Problem details
Below are the records; return every line from the one that contains "Instruction: Select Depr" to the last, exactly, skipping the pictures.

Dataset records
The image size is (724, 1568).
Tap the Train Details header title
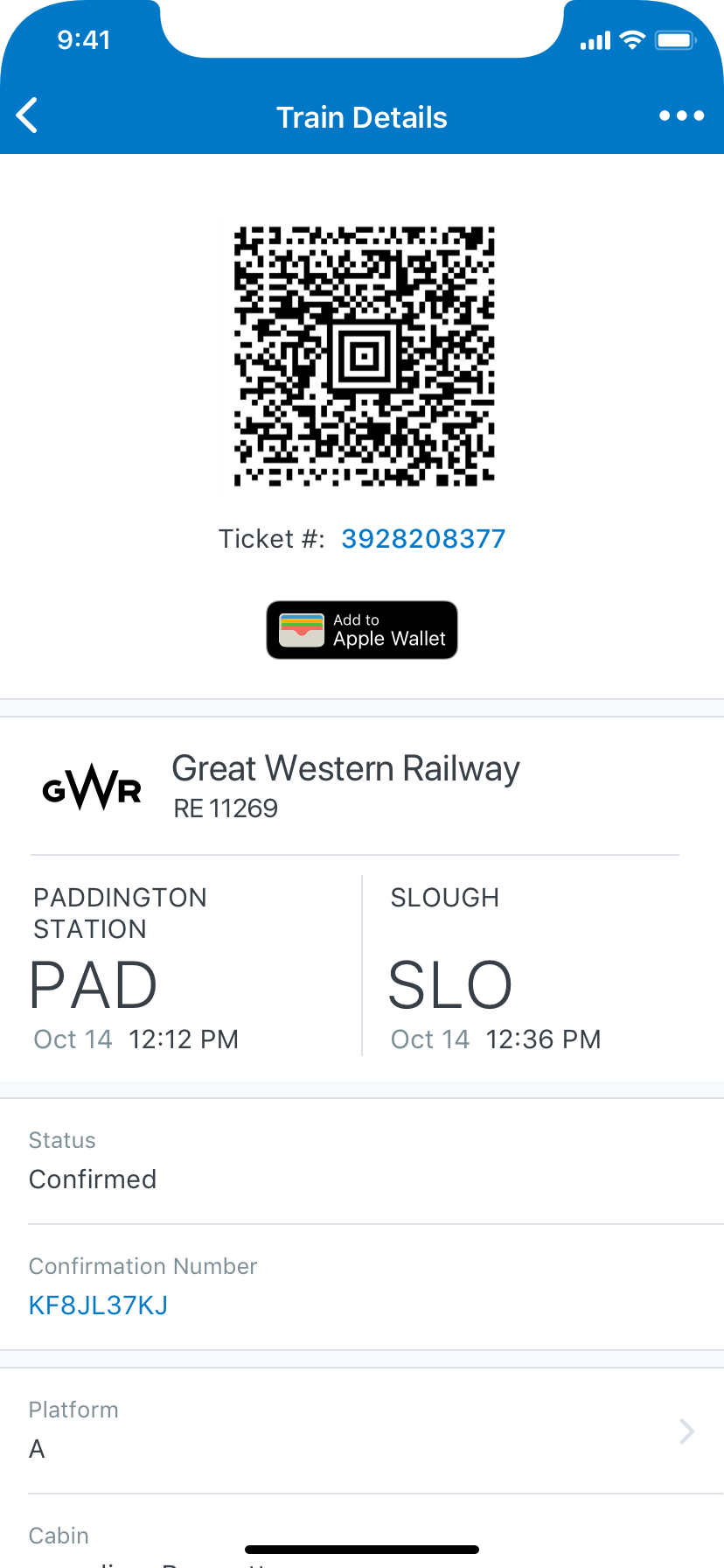362,117
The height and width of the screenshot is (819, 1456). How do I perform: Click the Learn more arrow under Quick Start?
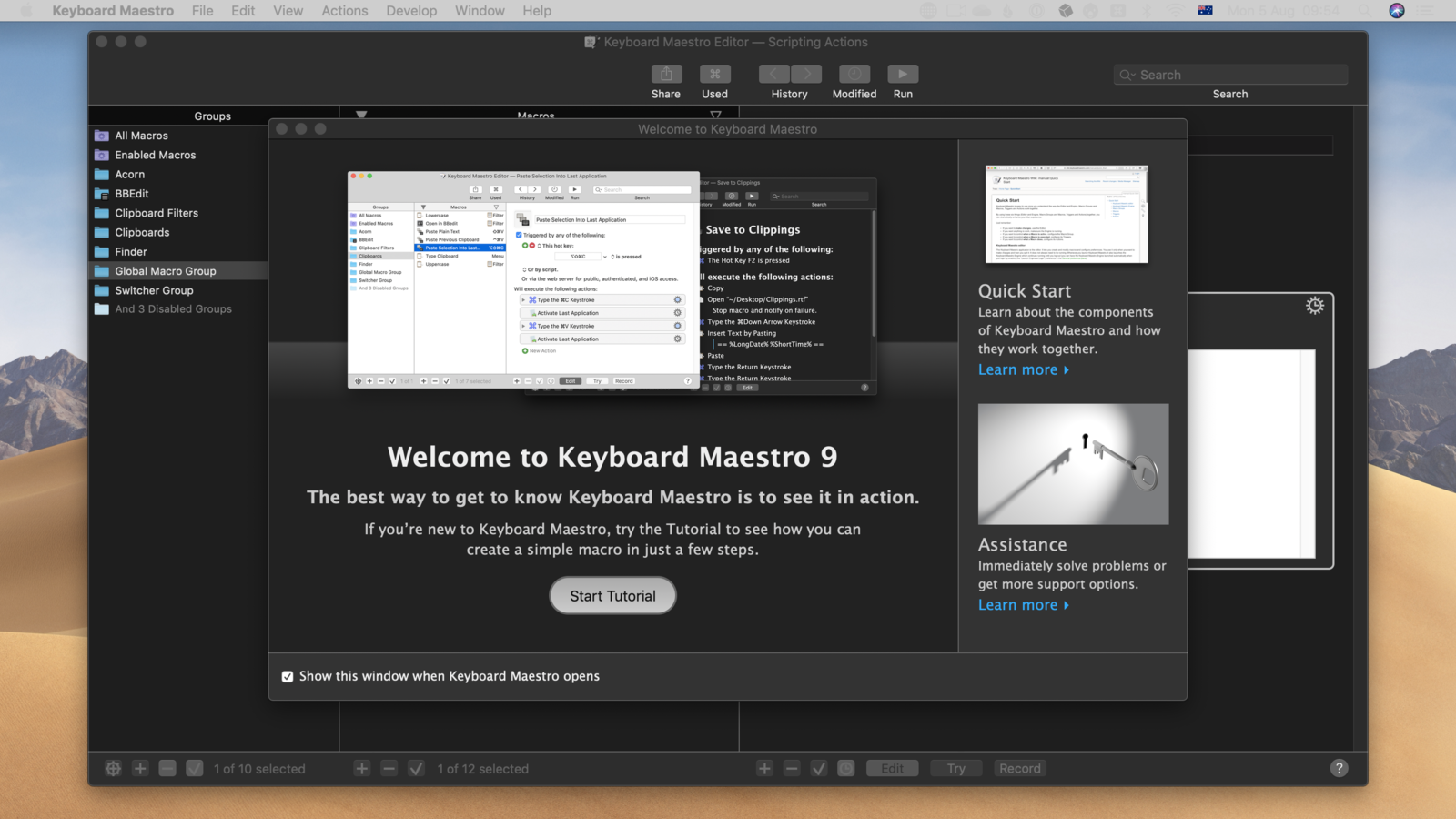(1024, 370)
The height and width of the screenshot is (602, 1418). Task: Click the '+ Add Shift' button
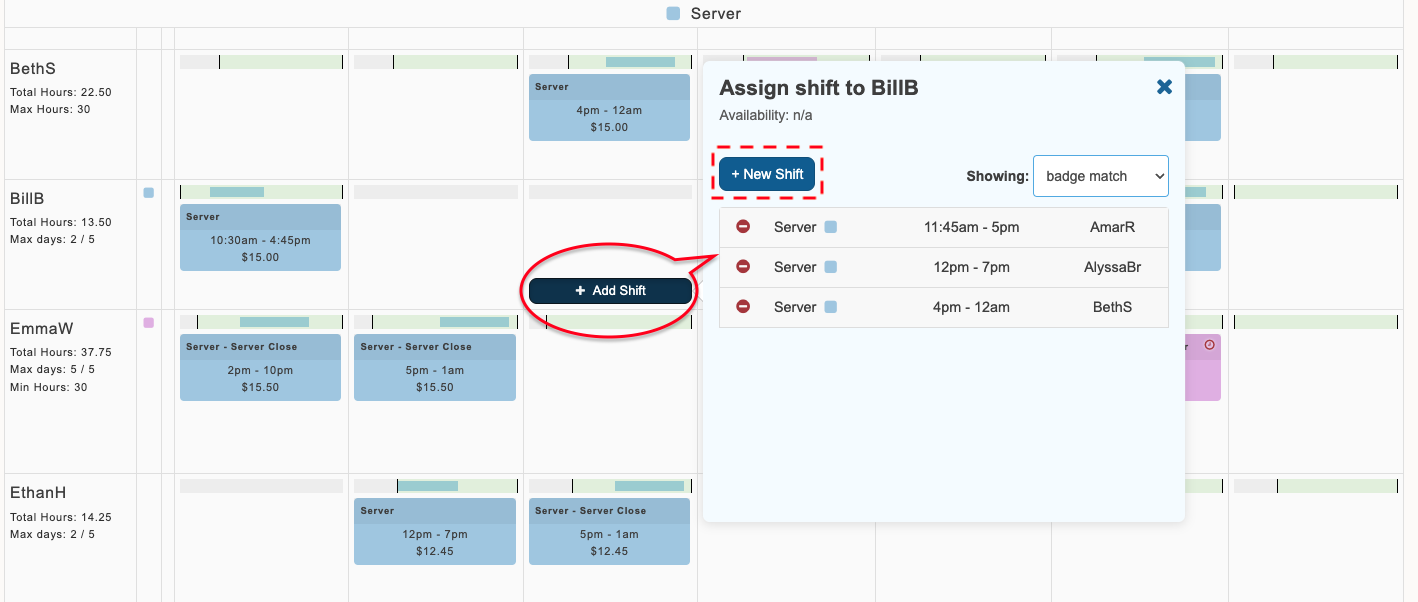tap(609, 290)
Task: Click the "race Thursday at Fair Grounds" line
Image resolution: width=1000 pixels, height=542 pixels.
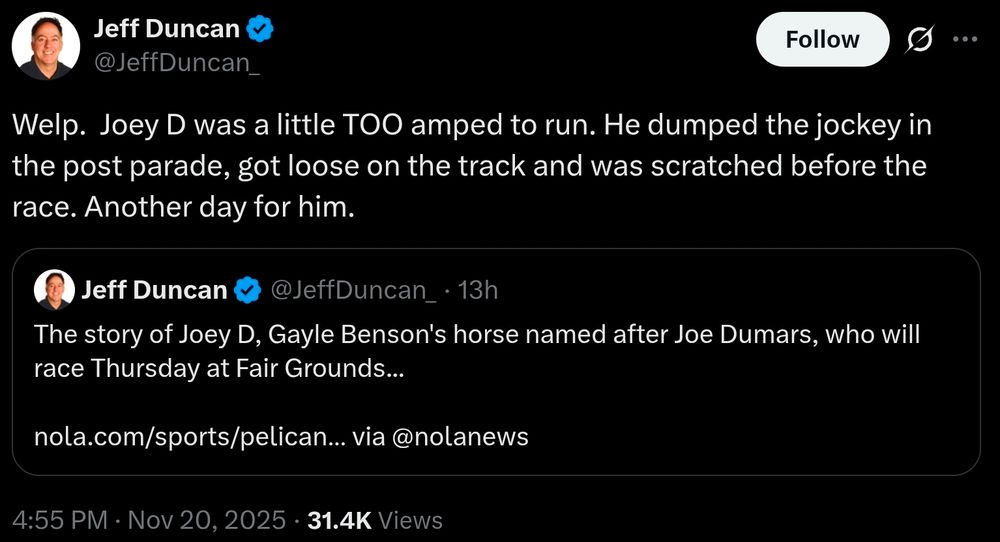Action: pos(218,367)

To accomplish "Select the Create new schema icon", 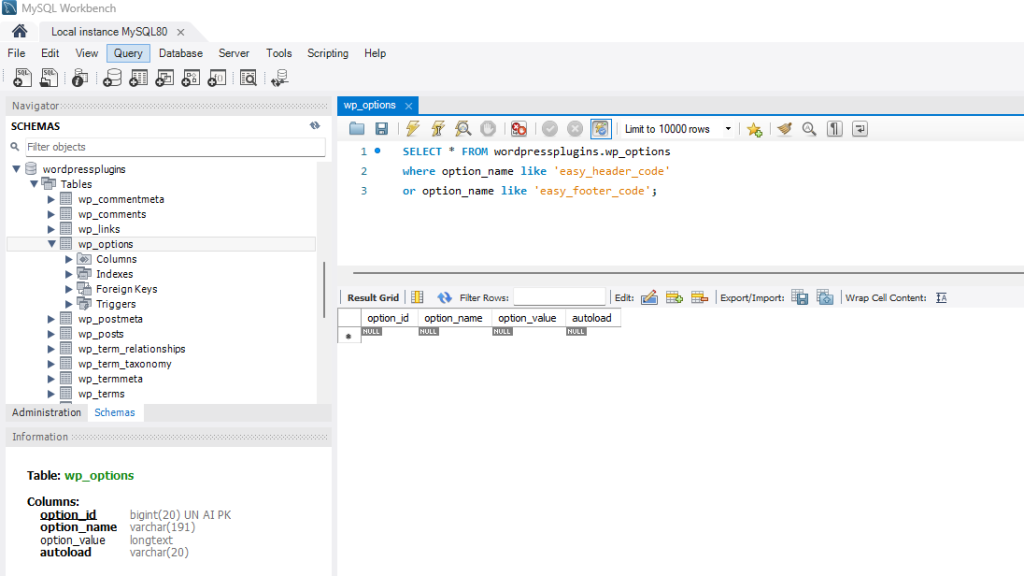I will [x=110, y=77].
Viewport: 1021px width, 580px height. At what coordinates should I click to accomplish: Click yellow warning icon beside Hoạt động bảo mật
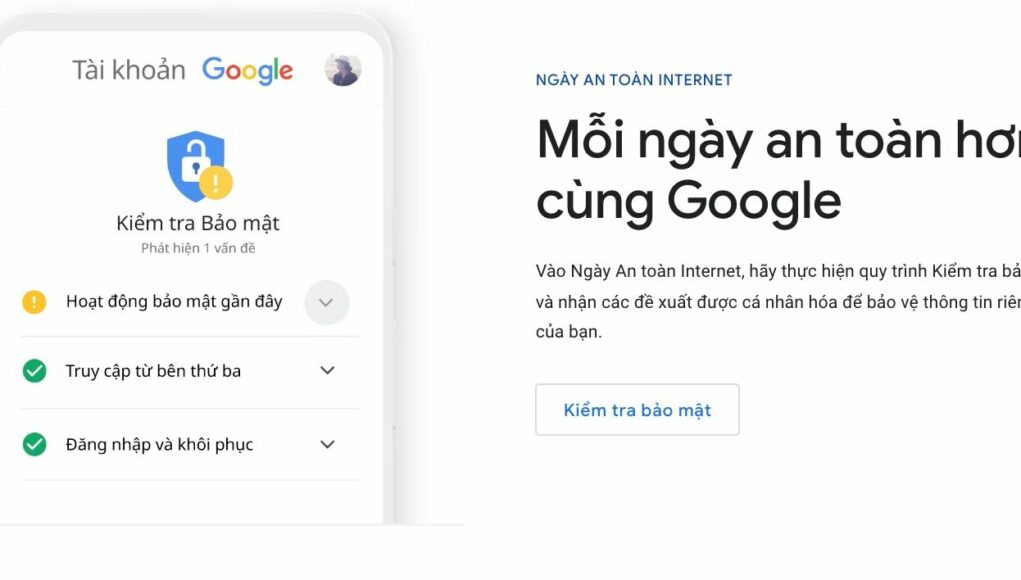point(34,302)
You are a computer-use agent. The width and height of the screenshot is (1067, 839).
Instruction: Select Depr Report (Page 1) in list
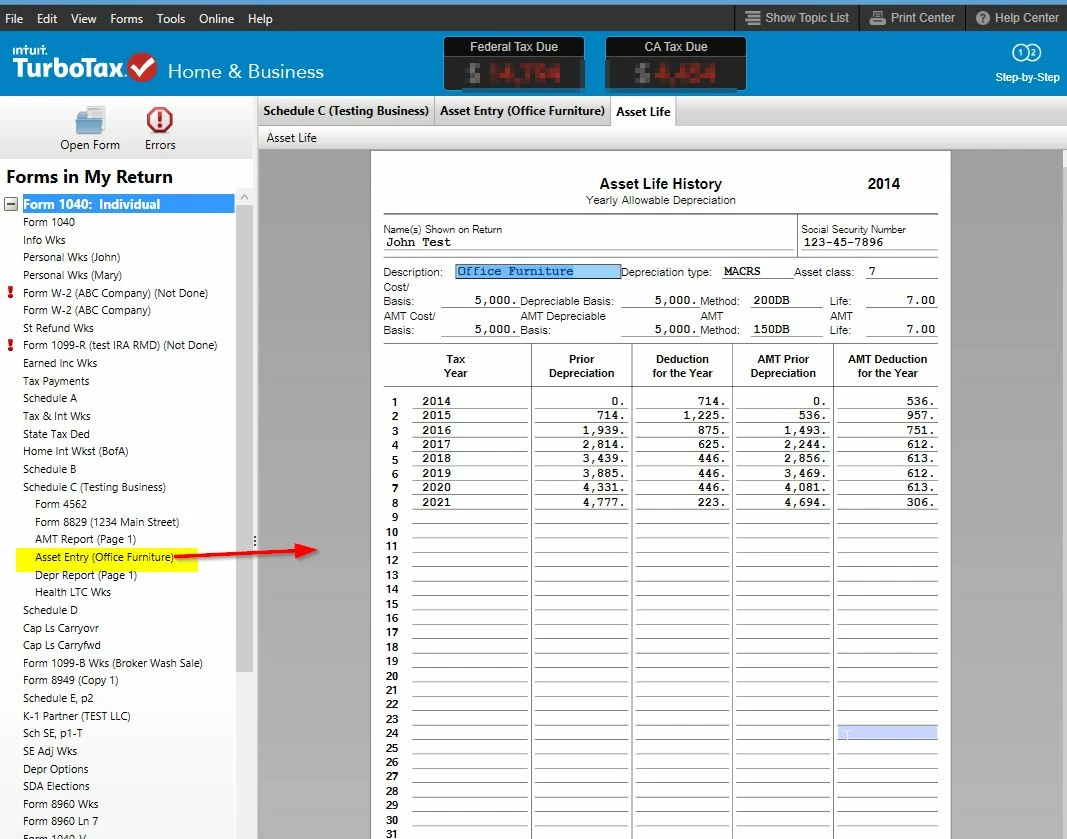[x=86, y=575]
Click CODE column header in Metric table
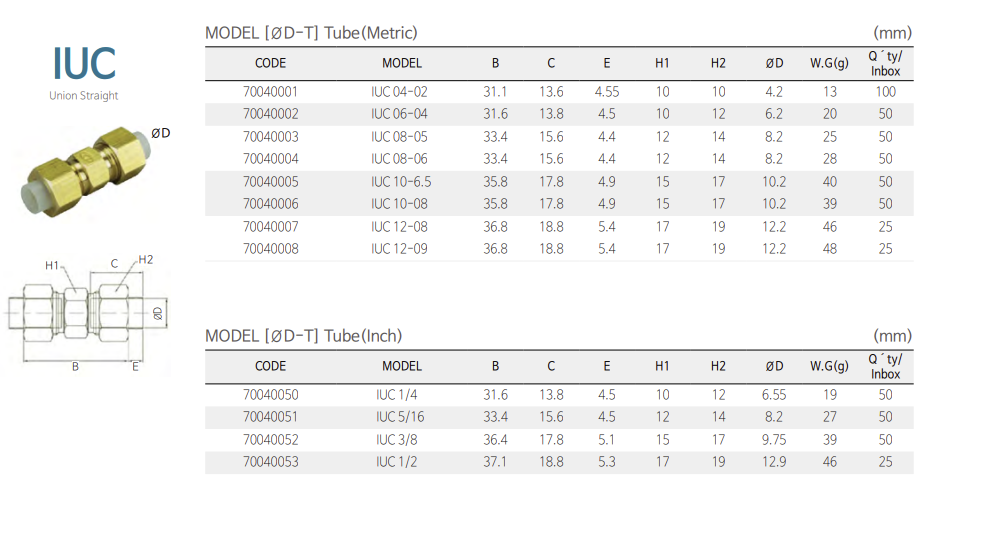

Result for this exercise
Instruction: Select Depr Report (Page 1) in list
[x=86, y=575]
Click CODE column header in Metric table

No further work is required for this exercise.